Mancano 1,7 milioni di dosi. Le scorte sono quasi esaurite.

Il governo rivede al ribasso le forniture. Poche fiale per gli anziani. «Ma i richiami sono garantiti». In arrivo un milione di vaccini Pfizer

L’arrivo oggi di un milione di dosi del vaccino Pfizer è una buona notizia. Ma difficilmente quelle fiale consentiranno di accelerare la campagna vaccinale. Permetteranno di tenere il ritmo. E, soprattutto, di evitare una vera e propria emergenza. E cioè il rischio di non completare i richiami previsti 21 giorni dopo la prima dose. Ma c’è un altro numero da guardare con attenzione. Al totale delle consegne previste in tutto il primo trimestre mancherà quasi 1,7 milioni di dosi.

Nell’ultima tabella del ministero della Salute erano indicate 15,69 milioni di dosi. Ma secondo le previsioni della struttura guidata dal commissario Francesco Paolo Figliuolo arriveremo a «oltre 14 milioni». Non è una sorpresa, visto che le case farmaceutiche non hanno mai rispettato gli impegni, anche per la sostanziale mancanza di sanzioni in caso di ritardo. Ma non aiuta.

Ora il 18% delle fiale è fermo nei magazzini. Ma bisogna distinguere. La sostanza è che abbiamo pochi vaccini, Pfizer BioNTech e Moderna, per chi ne avrebbe più bisogno, le persone con più di 80 anni. Mentre non ci sono problemi per quello, AstraZeneca, riservato alle categorie che dovrebbero venire dopo. A ieri sera nei freezer era rimasto solo il 5% delle dosi di Pfizer, poco più di 300 mila dosi su un totale di 6,6 milioni consegnate. Correre di più, con questo vaccino riservato al personale sanitario e agli over 80, era impossibile. Fino a qualche settimana fa le regioni avevano l’obbligo di tenere da parte una scorta del 30%, proprio per garantire i richiami. Togliere questo vincolo ha consentito di andare un po’ più veloci. Ma senza il milione di dosi in arrivo i richiami sarebbero stati un problema.

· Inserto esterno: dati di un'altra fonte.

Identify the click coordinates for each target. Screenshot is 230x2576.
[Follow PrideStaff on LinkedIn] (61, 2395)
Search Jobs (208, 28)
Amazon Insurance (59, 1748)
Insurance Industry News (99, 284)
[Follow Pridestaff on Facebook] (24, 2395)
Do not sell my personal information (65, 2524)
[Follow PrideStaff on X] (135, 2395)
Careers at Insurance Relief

Non aiuta molto l’altro vaccino riservato agli ultraottantenni e al personale sanitario, Moderna. I numeri sono troppo piccoli per essere significativi. Le dosi consegnate non arrivano al mezzo milione, e comunque anche qui non c’è molto da accelerare visto che ne è stato utilizzato il 72%. La situazione è diversa per AstraZeneca, che però non può essere usato per gli over 80 e che invece è stato somministrato a insegnanti, militari, forze dell’ordine e a quelle categorie professionali che tanto hanno fatto discutere. Le dosi consegnate sono quasi due milioni e mezzo e ne abbiamo utilizzato il 52%. Poco più della metà. E questo, essenzialmente, per i quattro giorni di fermo dopo lo stop cautelativo deciso la settimana scorsa dall’Italia e da altri Paesi europei. Oltre che per la diffidenza delle persone verso questo vaccino.

Proprio per evitare ulteriori rallentamenti anche Liguria e Toscana preparano le liste di riserva, per rimpiazzare chi non si presenta. Resta il fatto che la vaccinazione sia l’arma migliore contro il Covid, insieme alle misure di protezione. Uno studio dell’Istituto superiore di sanità conferma la riduzione di contagi e decessi nelle Rsa, dove l’immunizzazione è partita prima.